▶ YOUR OBJECTIVE:
Look through the listing for the string "agent" and copy out every line that holds it.

▶ MATERIAL TO PROCESS:
== Segment start ==

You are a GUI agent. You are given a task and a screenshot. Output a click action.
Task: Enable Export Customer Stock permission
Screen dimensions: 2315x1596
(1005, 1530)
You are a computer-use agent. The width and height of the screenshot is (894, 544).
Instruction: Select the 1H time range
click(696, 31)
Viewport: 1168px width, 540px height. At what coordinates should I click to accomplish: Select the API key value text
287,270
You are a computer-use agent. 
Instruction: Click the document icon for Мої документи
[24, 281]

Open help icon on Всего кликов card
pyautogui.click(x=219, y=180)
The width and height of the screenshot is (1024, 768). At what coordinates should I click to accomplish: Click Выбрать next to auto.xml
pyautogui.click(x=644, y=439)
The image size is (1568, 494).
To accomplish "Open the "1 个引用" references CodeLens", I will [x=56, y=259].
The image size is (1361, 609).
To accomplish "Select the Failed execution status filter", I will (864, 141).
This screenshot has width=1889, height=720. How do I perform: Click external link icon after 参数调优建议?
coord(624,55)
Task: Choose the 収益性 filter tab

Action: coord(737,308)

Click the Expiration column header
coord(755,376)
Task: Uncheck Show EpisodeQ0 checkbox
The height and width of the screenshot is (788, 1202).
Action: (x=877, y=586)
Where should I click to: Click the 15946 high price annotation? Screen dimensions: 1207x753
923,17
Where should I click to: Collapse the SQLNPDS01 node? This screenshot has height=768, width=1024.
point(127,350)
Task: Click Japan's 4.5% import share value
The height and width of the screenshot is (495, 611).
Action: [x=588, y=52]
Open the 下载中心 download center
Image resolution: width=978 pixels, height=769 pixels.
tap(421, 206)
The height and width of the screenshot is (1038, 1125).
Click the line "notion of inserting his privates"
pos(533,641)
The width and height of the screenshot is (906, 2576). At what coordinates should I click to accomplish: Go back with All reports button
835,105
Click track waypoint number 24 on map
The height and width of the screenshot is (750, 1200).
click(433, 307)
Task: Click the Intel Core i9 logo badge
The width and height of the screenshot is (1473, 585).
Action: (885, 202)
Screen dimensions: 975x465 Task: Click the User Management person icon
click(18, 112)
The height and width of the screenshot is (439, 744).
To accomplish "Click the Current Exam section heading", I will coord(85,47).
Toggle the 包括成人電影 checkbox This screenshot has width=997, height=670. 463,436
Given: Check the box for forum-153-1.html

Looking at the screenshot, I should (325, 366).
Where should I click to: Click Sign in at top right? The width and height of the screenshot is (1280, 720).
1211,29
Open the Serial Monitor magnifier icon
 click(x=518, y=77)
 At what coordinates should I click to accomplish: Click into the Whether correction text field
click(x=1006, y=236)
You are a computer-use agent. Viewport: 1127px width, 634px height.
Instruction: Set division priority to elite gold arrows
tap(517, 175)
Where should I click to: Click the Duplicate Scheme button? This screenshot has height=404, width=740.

== Segment end ==

▶ ANSWER:
You are a GUI agent. You are given a task and a screenshot. Output a click action.
You are a computer-use agent. The width and height of the screenshot is (894, 544).
You are a computer-use agent. 
You are a computer-use agent. Viewport: 1127px width, 634px height.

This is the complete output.